=== Goal of the exercise ===
Transcribe the data underneath exactly, keeping every word in place.

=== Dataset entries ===

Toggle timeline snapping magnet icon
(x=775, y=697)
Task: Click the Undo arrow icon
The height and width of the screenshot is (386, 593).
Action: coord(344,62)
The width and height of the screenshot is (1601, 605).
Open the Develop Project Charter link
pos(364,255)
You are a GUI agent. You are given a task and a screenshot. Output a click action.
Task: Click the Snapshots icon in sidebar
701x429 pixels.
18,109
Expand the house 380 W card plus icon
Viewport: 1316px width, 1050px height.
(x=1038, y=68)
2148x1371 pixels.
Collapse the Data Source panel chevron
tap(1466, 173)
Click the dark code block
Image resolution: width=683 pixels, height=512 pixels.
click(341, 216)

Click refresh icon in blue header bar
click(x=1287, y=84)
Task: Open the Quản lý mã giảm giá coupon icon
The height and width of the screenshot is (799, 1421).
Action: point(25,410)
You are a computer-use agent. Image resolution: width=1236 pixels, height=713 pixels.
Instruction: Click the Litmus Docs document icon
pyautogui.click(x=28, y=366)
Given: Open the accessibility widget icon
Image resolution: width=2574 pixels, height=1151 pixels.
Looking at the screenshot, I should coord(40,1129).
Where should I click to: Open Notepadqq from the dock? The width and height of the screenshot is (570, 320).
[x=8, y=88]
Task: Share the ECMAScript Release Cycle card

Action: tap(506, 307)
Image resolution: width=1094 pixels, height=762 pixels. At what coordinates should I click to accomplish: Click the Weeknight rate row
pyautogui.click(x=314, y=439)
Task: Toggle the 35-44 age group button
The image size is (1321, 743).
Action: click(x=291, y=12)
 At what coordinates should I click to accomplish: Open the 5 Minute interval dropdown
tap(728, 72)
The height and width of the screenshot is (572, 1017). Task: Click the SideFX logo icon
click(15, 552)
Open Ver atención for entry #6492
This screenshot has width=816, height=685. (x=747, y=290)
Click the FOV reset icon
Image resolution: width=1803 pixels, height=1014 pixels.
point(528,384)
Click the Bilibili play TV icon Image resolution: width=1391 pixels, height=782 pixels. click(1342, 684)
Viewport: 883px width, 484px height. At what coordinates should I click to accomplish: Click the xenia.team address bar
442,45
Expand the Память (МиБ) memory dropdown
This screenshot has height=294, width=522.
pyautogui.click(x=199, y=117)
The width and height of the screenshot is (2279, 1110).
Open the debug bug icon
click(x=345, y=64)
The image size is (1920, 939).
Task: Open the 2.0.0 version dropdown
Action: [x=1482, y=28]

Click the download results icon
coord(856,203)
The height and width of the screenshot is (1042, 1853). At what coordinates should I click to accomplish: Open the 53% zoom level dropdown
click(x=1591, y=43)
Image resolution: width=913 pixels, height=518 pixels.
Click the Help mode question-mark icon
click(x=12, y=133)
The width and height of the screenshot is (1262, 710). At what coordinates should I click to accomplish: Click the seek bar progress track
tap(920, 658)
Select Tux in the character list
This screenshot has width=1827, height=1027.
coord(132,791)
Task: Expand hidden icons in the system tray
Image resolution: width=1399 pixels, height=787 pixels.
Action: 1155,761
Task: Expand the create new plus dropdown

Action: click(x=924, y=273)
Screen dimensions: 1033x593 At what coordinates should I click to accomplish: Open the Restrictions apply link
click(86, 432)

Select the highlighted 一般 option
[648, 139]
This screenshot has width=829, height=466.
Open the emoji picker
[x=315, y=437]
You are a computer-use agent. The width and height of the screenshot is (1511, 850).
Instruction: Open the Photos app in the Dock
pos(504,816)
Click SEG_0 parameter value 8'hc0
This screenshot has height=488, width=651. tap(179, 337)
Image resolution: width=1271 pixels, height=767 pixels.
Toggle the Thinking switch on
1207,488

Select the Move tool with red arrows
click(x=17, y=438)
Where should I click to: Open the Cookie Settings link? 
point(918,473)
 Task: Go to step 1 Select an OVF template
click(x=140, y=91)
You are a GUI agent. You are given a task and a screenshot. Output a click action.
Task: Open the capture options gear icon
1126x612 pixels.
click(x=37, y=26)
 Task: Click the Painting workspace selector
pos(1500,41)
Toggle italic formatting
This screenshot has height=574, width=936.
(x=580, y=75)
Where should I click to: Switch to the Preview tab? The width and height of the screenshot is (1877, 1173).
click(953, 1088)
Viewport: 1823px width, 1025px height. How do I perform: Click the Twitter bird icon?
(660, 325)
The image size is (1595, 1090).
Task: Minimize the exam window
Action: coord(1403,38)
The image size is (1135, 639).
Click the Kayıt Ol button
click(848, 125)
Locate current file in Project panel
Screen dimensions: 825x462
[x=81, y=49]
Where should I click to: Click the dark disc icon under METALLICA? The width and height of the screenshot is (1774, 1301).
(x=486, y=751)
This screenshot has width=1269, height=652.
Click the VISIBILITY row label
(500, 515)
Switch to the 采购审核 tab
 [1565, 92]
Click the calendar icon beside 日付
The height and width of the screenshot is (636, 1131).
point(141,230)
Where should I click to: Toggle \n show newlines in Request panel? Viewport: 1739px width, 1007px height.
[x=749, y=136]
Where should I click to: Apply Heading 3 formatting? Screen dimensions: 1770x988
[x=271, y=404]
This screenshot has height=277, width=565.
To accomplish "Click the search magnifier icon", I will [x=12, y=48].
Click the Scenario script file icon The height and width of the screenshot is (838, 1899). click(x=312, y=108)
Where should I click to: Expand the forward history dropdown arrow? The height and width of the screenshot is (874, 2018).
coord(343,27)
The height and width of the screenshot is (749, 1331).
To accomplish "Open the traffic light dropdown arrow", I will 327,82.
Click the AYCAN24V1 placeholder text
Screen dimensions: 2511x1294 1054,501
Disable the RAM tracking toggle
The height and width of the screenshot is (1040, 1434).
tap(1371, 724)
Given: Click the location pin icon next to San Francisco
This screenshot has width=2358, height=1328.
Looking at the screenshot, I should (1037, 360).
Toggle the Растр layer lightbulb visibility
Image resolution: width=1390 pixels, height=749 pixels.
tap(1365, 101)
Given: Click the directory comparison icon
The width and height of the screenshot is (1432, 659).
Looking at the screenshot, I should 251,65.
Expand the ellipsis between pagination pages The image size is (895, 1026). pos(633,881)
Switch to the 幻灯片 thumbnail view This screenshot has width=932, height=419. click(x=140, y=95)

=== Answer space ===
Toggle timeline snapping magnet icon
(x=775, y=697)
Task: Click the Undo arrow icon
The height and width of the screenshot is (386, 593).
Action: coord(344,62)
The width and height of the screenshot is (1601, 605).
Open the Develop Project Charter link
pos(364,255)
You are a GUI agent. You are given a task and a screenshot. Output a click action.
Task: Click the Snapshots icon in sidebar
701x429 pixels.
18,109
Expand the house 380 W card plus icon
Viewport: 1316px width, 1050px height.
(x=1038, y=68)
2148x1371 pixels.
Collapse the Data Source panel chevron
tap(1466, 173)
Click the dark code block
Image resolution: width=683 pixels, height=512 pixels.
click(341, 216)

Click refresh icon in blue header bar
click(x=1287, y=84)
Task: Open the Quản lý mã giảm giá coupon icon
The height and width of the screenshot is (799, 1421).
Action: point(25,410)
You are a computer-use agent. Image resolution: width=1236 pixels, height=713 pixels.
Instruction: Click the Litmus Docs document icon
pyautogui.click(x=28, y=366)
Given: Open the accessibility widget icon
Image resolution: width=2574 pixels, height=1151 pixels.
Looking at the screenshot, I should coord(40,1129).
Where should I click to: Open Notepadqq from the dock? The width and height of the screenshot is (570, 320).
[x=8, y=88]
Task: Share the ECMAScript Release Cycle card

Action: tap(506, 307)
Image resolution: width=1094 pixels, height=762 pixels. At what coordinates should I click to accomplish: Click the Weeknight rate row
pyautogui.click(x=314, y=439)
Task: Toggle the 35-44 age group button
The image size is (1321, 743).
Action: click(x=291, y=12)
 At what coordinates should I click to accomplish: Open the 5 Minute interval dropdown
tap(728, 72)
The height and width of the screenshot is (572, 1017). Task: Click the SideFX logo icon
click(15, 552)
Open Ver atención for entry #6492
This screenshot has width=816, height=685. (x=747, y=290)
Click the FOV reset icon
Image resolution: width=1803 pixels, height=1014 pixels.
point(528,384)
Click the Bilibili play TV icon Image resolution: width=1391 pixels, height=782 pixels. click(1342, 684)
Viewport: 883px width, 484px height. At what coordinates should I click to accomplish: Click the xenia.team address bar
442,45
Expand the Память (МиБ) memory dropdown
This screenshot has height=294, width=522.
pyautogui.click(x=199, y=117)
The width and height of the screenshot is (2279, 1110).
Open the debug bug icon
click(x=345, y=64)
The image size is (1920, 939).
Task: Open the 2.0.0 version dropdown
Action: [x=1482, y=28]

Click the download results icon
coord(856,203)
The height and width of the screenshot is (1042, 1853). At what coordinates should I click to accomplish: Open the 53% zoom level dropdown
click(x=1591, y=43)
Image resolution: width=913 pixels, height=518 pixels.
Click the Help mode question-mark icon
click(x=12, y=133)
The width and height of the screenshot is (1262, 710). At what coordinates should I click to accomplish: Click the seek bar progress track
tap(920, 658)
Select Tux in the character list
This screenshot has width=1827, height=1027.
coord(132,791)
Task: Expand hidden icons in the system tray
Image resolution: width=1399 pixels, height=787 pixels.
Action: 1155,761
Task: Expand the create new plus dropdown

Action: click(x=924, y=273)
Screen dimensions: 1033x593 At what coordinates should I click to accomplish: Open the Restrictions apply link
click(86, 432)

Select the highlighted 一般 option
[648, 139]
This screenshot has width=829, height=466.
Open the emoji picker
[x=315, y=437]
You are a computer-use agent. The width and height of the screenshot is (1511, 850).
Instruction: Open the Photos app in the Dock
pos(504,816)
Click SEG_0 parameter value 8'hc0
This screenshot has height=488, width=651. tap(179, 337)
Image resolution: width=1271 pixels, height=767 pixels.
Toggle the Thinking switch on
1207,488

Select the Move tool with red arrows
click(x=17, y=438)
Where should I click to: Open the Cookie Settings link? 
point(918,473)
 Task: Go to step 1 Select an OVF template
click(x=140, y=91)
You are a GUI agent. You are given a task and a screenshot. Output a click action.
Task: Open the capture options gear icon
1126x612 pixels.
click(x=37, y=26)
 Task: Click the Painting workspace selector
pos(1500,41)
Toggle italic formatting
This screenshot has height=574, width=936.
(x=580, y=75)
Where should I click to: Switch to the Preview tab? The width and height of the screenshot is (1877, 1173).
click(953, 1088)
Viewport: 1823px width, 1025px height. How do I perform: Click the Twitter bird icon?
(660, 325)
The image size is (1595, 1090).
Task: Minimize the exam window
Action: coord(1403,38)
The image size is (1135, 639).
Click the Kayıt Ol button
click(848, 125)
Locate current file in Project panel
Screen dimensions: 825x462
[x=81, y=49]
Where should I click to: Click the dark disc icon under METALLICA? The width and height of the screenshot is (1774, 1301).
(x=486, y=751)
This screenshot has width=1269, height=652.
Click the VISIBILITY row label
(500, 515)
Switch to the 采购审核 tab
 [1565, 92]
Click the calendar icon beside 日付
The height and width of the screenshot is (636, 1131).
point(141,230)
Where should I click to: Toggle \n show newlines in Request panel? Viewport: 1739px width, 1007px height.
[x=749, y=136]
Where should I click to: Apply Heading 3 formatting? Screen dimensions: 1770x988
[x=271, y=404]
This screenshot has height=277, width=565.
To accomplish "Click the search magnifier icon", I will [x=12, y=48].
Click the Scenario script file icon The height and width of the screenshot is (838, 1899). click(x=312, y=108)
Where should I click to: Expand the forward history dropdown arrow? The height and width of the screenshot is (874, 2018).
coord(343,27)
The height and width of the screenshot is (749, 1331).
To accomplish "Open the traffic light dropdown arrow", I will 327,82.
Click the AYCAN24V1 placeholder text
Screen dimensions: 2511x1294 1054,501
Disable the RAM tracking toggle
The height and width of the screenshot is (1040, 1434).
tap(1371, 724)
Given: Click the location pin icon next to San Francisco
This screenshot has width=2358, height=1328.
Looking at the screenshot, I should (1037, 360).
Toggle the Растр layer lightbulb visibility
Image resolution: width=1390 pixels, height=749 pixels.
tap(1365, 101)
Given: Click the directory comparison icon
The width and height of the screenshot is (1432, 659).
Looking at the screenshot, I should 251,65.
Expand the ellipsis between pagination pages The image size is (895, 1026). pos(633,881)
Switch to the 幻灯片 thumbnail view This screenshot has width=932, height=419. click(x=140, y=95)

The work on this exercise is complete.